Retype the data below, every word of it, exactly.

-- Opening Marker --

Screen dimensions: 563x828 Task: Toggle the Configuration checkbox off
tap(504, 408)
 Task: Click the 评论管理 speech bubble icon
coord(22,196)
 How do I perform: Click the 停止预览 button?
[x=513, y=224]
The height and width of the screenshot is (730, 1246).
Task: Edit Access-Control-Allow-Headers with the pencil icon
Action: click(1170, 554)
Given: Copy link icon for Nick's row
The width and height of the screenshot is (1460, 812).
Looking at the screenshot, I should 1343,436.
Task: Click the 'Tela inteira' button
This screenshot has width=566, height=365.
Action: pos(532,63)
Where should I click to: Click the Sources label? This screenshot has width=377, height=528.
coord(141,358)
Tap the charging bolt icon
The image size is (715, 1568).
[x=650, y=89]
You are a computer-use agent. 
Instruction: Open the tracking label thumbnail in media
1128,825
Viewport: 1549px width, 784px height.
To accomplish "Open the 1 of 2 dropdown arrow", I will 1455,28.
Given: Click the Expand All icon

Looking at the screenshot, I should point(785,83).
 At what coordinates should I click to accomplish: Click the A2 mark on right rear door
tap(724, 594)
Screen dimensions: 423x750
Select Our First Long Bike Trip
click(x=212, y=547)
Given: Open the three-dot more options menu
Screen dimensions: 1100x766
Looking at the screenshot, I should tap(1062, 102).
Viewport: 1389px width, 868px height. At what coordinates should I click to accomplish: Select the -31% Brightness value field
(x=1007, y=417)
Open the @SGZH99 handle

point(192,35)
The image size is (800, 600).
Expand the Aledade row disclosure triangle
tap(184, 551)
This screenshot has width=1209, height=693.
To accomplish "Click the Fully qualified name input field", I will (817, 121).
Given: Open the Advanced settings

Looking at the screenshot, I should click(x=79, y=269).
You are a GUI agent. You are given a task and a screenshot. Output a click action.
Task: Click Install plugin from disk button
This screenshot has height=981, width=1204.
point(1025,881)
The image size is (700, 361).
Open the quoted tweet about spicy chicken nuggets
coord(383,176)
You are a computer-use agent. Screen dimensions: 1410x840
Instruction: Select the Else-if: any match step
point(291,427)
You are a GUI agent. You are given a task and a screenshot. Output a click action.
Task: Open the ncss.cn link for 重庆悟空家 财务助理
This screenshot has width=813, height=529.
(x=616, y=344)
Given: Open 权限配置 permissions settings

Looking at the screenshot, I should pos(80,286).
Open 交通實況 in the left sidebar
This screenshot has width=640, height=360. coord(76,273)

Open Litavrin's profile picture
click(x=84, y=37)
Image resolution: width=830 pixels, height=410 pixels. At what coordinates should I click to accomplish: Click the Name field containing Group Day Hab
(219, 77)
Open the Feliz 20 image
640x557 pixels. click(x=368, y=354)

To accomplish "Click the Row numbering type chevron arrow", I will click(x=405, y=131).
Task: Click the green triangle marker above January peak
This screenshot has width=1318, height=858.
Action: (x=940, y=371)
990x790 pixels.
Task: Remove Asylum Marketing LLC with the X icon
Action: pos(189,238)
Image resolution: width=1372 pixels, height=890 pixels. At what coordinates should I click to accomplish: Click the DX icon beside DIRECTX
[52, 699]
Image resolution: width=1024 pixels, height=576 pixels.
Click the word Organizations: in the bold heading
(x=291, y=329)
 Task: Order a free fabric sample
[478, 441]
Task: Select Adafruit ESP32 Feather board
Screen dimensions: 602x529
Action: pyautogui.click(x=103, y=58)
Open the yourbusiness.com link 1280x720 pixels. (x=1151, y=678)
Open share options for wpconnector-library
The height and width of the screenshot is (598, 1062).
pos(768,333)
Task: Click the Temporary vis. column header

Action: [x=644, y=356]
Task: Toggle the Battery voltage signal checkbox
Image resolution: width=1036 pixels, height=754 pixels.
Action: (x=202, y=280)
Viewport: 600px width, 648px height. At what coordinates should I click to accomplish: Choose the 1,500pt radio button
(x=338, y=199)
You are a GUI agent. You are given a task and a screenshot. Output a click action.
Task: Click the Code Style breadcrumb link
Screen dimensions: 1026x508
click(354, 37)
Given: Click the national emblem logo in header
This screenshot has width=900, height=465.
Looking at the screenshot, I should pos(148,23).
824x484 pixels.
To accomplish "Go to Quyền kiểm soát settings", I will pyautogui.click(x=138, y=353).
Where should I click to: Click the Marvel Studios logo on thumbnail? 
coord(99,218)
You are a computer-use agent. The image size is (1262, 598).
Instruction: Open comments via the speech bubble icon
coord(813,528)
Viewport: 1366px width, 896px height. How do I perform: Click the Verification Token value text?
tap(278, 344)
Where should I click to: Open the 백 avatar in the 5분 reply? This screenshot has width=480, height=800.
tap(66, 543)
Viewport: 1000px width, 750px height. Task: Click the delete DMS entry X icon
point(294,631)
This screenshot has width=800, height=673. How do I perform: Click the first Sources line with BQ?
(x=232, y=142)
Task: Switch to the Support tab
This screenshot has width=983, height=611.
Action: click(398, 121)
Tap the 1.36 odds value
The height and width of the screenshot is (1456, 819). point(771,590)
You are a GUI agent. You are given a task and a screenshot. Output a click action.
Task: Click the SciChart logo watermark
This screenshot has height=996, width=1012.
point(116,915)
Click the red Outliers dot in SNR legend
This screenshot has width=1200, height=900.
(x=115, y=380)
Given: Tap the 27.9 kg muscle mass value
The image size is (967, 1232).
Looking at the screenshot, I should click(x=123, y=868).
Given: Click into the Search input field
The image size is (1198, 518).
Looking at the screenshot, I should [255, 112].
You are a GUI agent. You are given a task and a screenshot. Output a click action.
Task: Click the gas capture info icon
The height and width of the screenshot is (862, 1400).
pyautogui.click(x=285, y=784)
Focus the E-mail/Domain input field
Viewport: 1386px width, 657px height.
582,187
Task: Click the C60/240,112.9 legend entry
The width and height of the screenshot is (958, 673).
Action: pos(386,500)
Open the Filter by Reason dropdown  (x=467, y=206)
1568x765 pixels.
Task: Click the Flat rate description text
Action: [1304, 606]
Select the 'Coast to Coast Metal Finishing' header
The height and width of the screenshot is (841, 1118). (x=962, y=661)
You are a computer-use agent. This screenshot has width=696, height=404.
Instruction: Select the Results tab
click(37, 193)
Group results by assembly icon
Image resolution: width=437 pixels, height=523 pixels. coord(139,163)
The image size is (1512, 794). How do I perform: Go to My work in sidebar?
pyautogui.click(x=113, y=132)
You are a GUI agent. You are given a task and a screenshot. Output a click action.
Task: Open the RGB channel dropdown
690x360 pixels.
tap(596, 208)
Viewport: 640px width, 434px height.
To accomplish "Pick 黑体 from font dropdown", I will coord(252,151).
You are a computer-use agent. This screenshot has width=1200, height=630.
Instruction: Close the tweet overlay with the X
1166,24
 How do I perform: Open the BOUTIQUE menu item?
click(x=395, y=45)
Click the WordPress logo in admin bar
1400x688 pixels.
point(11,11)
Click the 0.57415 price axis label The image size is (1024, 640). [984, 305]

-- Closing Marker --

### RESPONSE TO THIS TASK
Screen dimensions: 563x828 Task: Toggle the Configuration checkbox off
tap(504, 408)
 Task: Click the 评论管理 speech bubble icon
coord(22,196)
 How do I perform: Click the 停止预览 button?
[x=513, y=224]
The height and width of the screenshot is (730, 1246).
Task: Edit Access-Control-Allow-Headers with the pencil icon
Action: click(1170, 554)
Given: Copy link icon for Nick's row
The width and height of the screenshot is (1460, 812).
Looking at the screenshot, I should 1343,436.
Task: Click the 'Tela inteira' button
This screenshot has width=566, height=365.
Action: pos(532,63)
Where should I click to: Click the Sources label? This screenshot has width=377, height=528.
coord(141,358)
Tap the charging bolt icon
The image size is (715, 1568).
[x=650, y=89]
You are a computer-use agent. 
Instruction: Open the tracking label thumbnail in media
1128,825
Viewport: 1549px width, 784px height.
To accomplish "Open the 1 of 2 dropdown arrow", I will 1455,28.
Given: Click the Expand All icon

Looking at the screenshot, I should point(785,83).
 At what coordinates should I click to accomplish: Click the A2 mark on right rear door
tap(724, 594)
Screen dimensions: 423x750
Select Our First Long Bike Trip
click(x=212, y=547)
Given: Open the three-dot more options menu
Screen dimensions: 1100x766
Looking at the screenshot, I should tap(1062, 102).
Viewport: 1389px width, 868px height. At what coordinates should I click to accomplish: Select the -31% Brightness value field
(x=1007, y=417)
Open the @SGZH99 handle

point(192,35)
The image size is (800, 600).
Expand the Aledade row disclosure triangle
tap(184, 551)
This screenshot has width=1209, height=693.
To accomplish "Click the Fully qualified name input field", I will (817, 121).
Given: Open the Advanced settings

Looking at the screenshot, I should click(x=79, y=269).
You are a GUI agent. You are given a task and a screenshot. Output a click action.
Task: Click Install plugin from disk button
This screenshot has height=981, width=1204.
point(1025,881)
The image size is (700, 361).
Open the quoted tweet about spicy chicken nuggets
coord(383,176)
You are a computer-use agent. Screen dimensions: 1410x840
Instruction: Select the Else-if: any match step
point(291,427)
You are a GUI agent. You are given a task and a screenshot. Output a click action.
Task: Open the ncss.cn link for 重庆悟空家 财务助理
This screenshot has width=813, height=529.
(x=616, y=344)
Given: Open 权限配置 permissions settings

Looking at the screenshot, I should pos(80,286).
Open 交通實況 in the left sidebar
This screenshot has width=640, height=360. coord(76,273)

Open Litavrin's profile picture
click(x=84, y=37)
Image resolution: width=830 pixels, height=410 pixels. At what coordinates should I click to accomplish: Click the Name field containing Group Day Hab
(219, 77)
Open the Feliz 20 image
640x557 pixels. click(x=368, y=354)

To accomplish "Click the Row numbering type chevron arrow", I will click(x=405, y=131).
Task: Click the green triangle marker above January peak
This screenshot has width=1318, height=858.
Action: (x=940, y=371)
990x790 pixels.
Task: Remove Asylum Marketing LLC with the X icon
Action: pos(189,238)
Image resolution: width=1372 pixels, height=890 pixels. At what coordinates should I click to accomplish: Click the DX icon beside DIRECTX
[52, 699]
Image resolution: width=1024 pixels, height=576 pixels.
Click the word Organizations: in the bold heading
(x=291, y=329)
 Task: Order a free fabric sample
[478, 441]
Task: Select Adafruit ESP32 Feather board
Screen dimensions: 602x529
Action: pyautogui.click(x=103, y=58)
Open the yourbusiness.com link 1280x720 pixels. (x=1151, y=678)
Open share options for wpconnector-library
The height and width of the screenshot is (598, 1062).
pos(768,333)
Task: Click the Temporary vis. column header

Action: [x=644, y=356]
Task: Toggle the Battery voltage signal checkbox
Image resolution: width=1036 pixels, height=754 pixels.
Action: (x=202, y=280)
Viewport: 600px width, 648px height. At what coordinates should I click to accomplish: Choose the 1,500pt radio button
(x=338, y=199)
You are a GUI agent. You are given a task and a screenshot. Output a click action.
Task: Click the Code Style breadcrumb link
Screen dimensions: 1026x508
click(354, 37)
Given: Click the national emblem logo in header
This screenshot has width=900, height=465.
Looking at the screenshot, I should pos(148,23).
824x484 pixels.
To accomplish "Go to Quyền kiểm soát settings", I will pyautogui.click(x=138, y=353).
Where should I click to: Click the Marvel Studios logo on thumbnail? 
coord(99,218)
You are a computer-use agent. The image size is (1262, 598).
Instruction: Open comments via the speech bubble icon
coord(813,528)
Viewport: 1366px width, 896px height. How do I perform: Click the Verification Token value text?
tap(278, 344)
Where should I click to: Open the 백 avatar in the 5분 reply? This screenshot has width=480, height=800.
tap(66, 543)
Viewport: 1000px width, 750px height. Task: Click the delete DMS entry X icon
point(294,631)
This screenshot has width=800, height=673. How do I perform: Click the first Sources line with BQ?
(x=232, y=142)
Task: Switch to the Support tab
This screenshot has width=983, height=611.
Action: click(398, 121)
Tap the 1.36 odds value
The height and width of the screenshot is (1456, 819). point(771,590)
You are a GUI agent. You are given a task and a screenshot. Output a click action.
Task: Click the SciChart logo watermark
This screenshot has height=996, width=1012.
point(116,915)
Click the red Outliers dot in SNR legend
This screenshot has width=1200, height=900.
(x=115, y=380)
Given: Tap the 27.9 kg muscle mass value
The image size is (967, 1232).
Looking at the screenshot, I should click(x=123, y=868).
Given: Click into the Search input field
The image size is (1198, 518).
Looking at the screenshot, I should [255, 112].
You are a GUI agent. You are given a task and a screenshot. Output a click action.
Task: Click the gas capture info icon
The height and width of the screenshot is (862, 1400).
pyautogui.click(x=285, y=784)
Focus the E-mail/Domain input field
Viewport: 1386px width, 657px height.
582,187
Task: Click the C60/240,112.9 legend entry
The width and height of the screenshot is (958, 673).
Action: pos(386,500)
Open the Filter by Reason dropdown  (x=467, y=206)
1568x765 pixels.
Task: Click the Flat rate description text
Action: [1304, 606]
Select the 'Coast to Coast Metal Finishing' header
The height and width of the screenshot is (841, 1118). (x=962, y=661)
You are a computer-use agent. This screenshot has width=696, height=404.
Instruction: Select the Results tab
click(37, 193)
Group results by assembly icon
Image resolution: width=437 pixels, height=523 pixels. coord(139,163)
The image size is (1512, 794). How do I perform: Go to My work in sidebar?
pyautogui.click(x=113, y=132)
You are a GUI agent. You are given a task and a screenshot. Output a click action.
Task: Open the RGB channel dropdown
690x360 pixels.
tap(596, 208)
Viewport: 640px width, 434px height.
To accomplish "Pick 黑体 from font dropdown", I will coord(252,151).
You are a computer-use agent. This screenshot has width=1200, height=630.
Instruction: Close the tweet overlay with the X
1166,24
 How do I perform: Open the BOUTIQUE menu item?
click(x=395, y=45)
Click the WordPress logo in admin bar
1400x688 pixels.
point(11,11)
Click the 0.57415 price axis label The image size is (1024, 640). [984, 305]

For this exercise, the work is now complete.